BRIEF -
Lay out the lines below as a numbered list, omitting any blank lines and leaving out the pictures.

[Records for pointing to text and elements]
* * * *

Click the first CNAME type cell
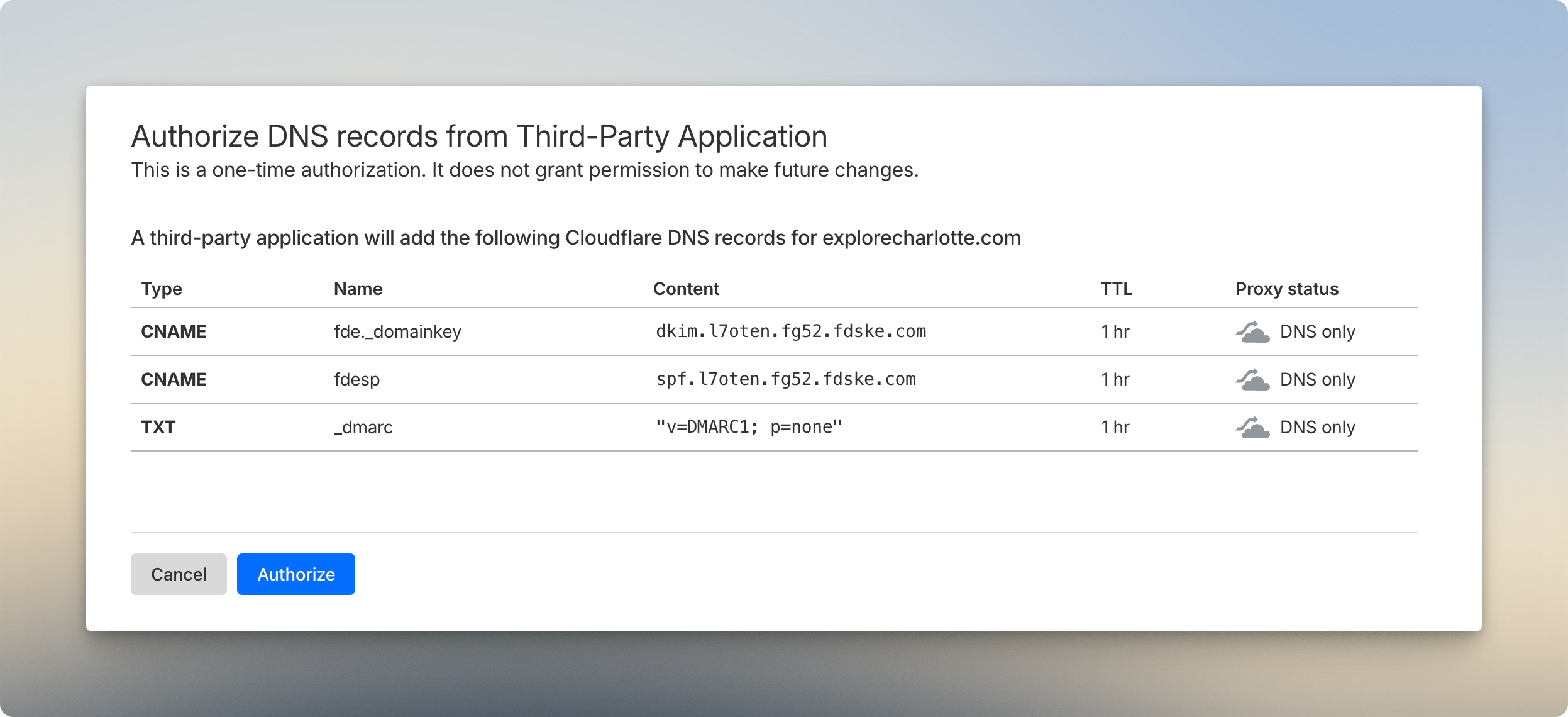The width and height of the screenshot is (1568, 717). pos(174,331)
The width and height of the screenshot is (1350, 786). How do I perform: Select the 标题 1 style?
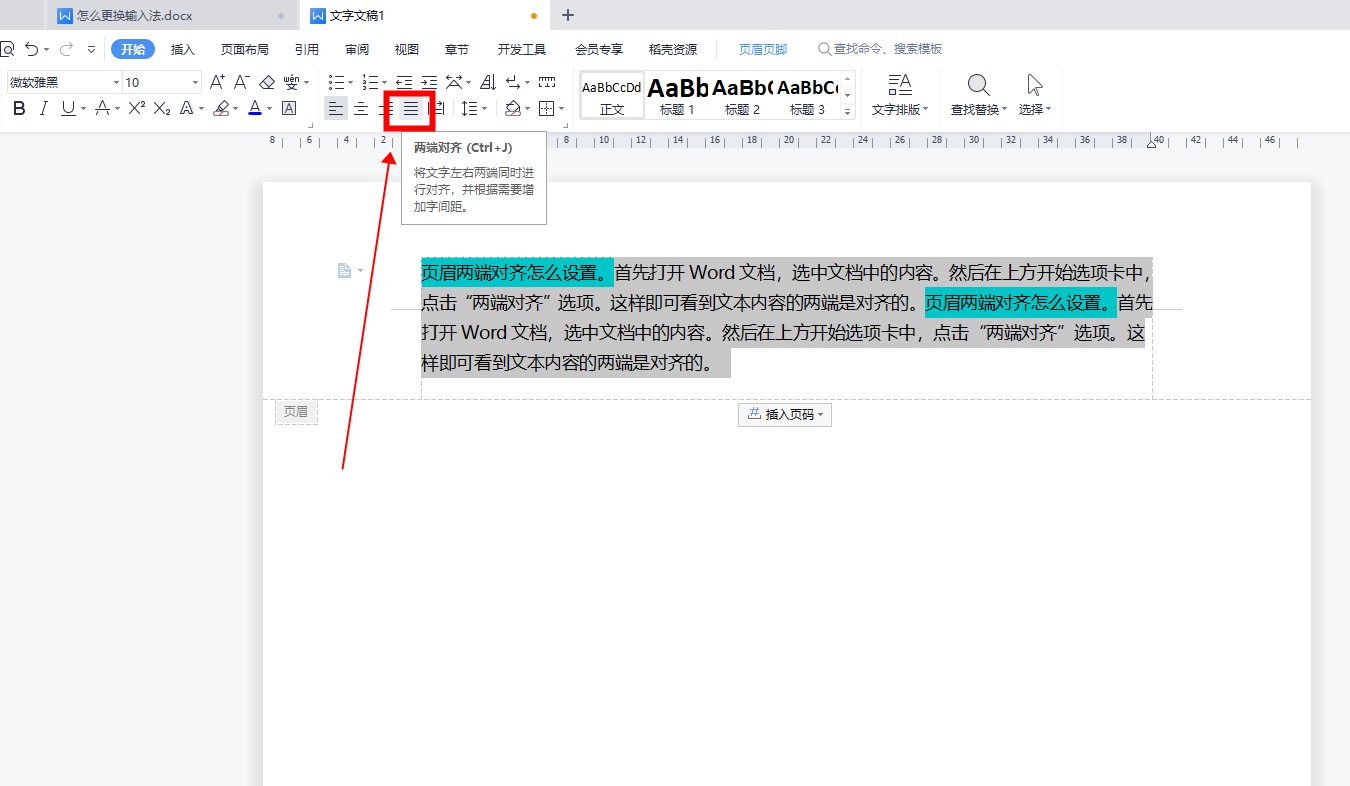click(x=677, y=96)
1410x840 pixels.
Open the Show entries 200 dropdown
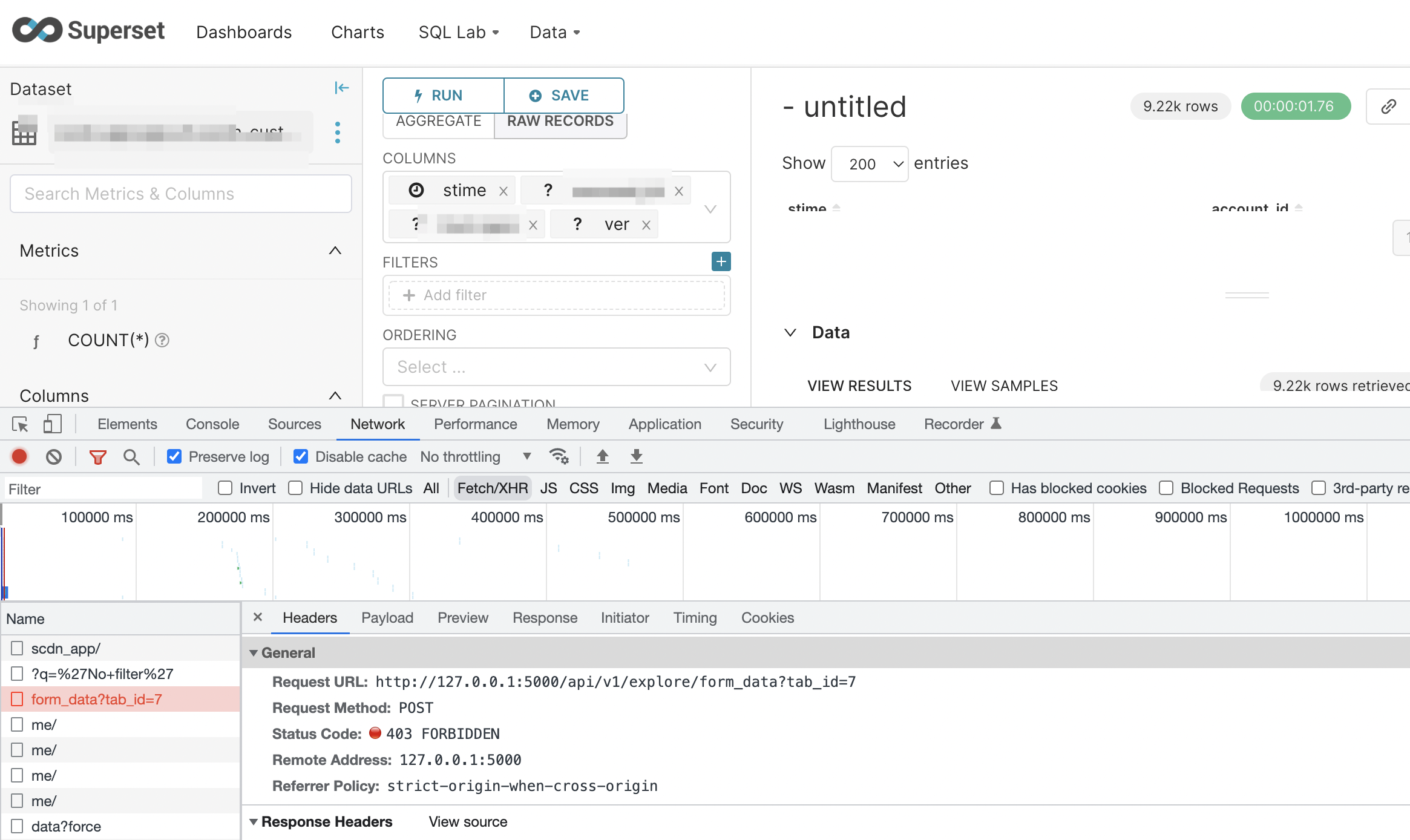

* * * *

PROBLEM SOLUTION -
1. Click the first CNAME type cell
2. The width and height of the screenshot is (1568, 717). pos(174,331)
3. The width and height of the screenshot is (1350, 786). How do I perform: Select the 标题 1 style?
4. click(x=677, y=96)
5. 1410x840 pixels.
6. Open the Show entries 200 dropdown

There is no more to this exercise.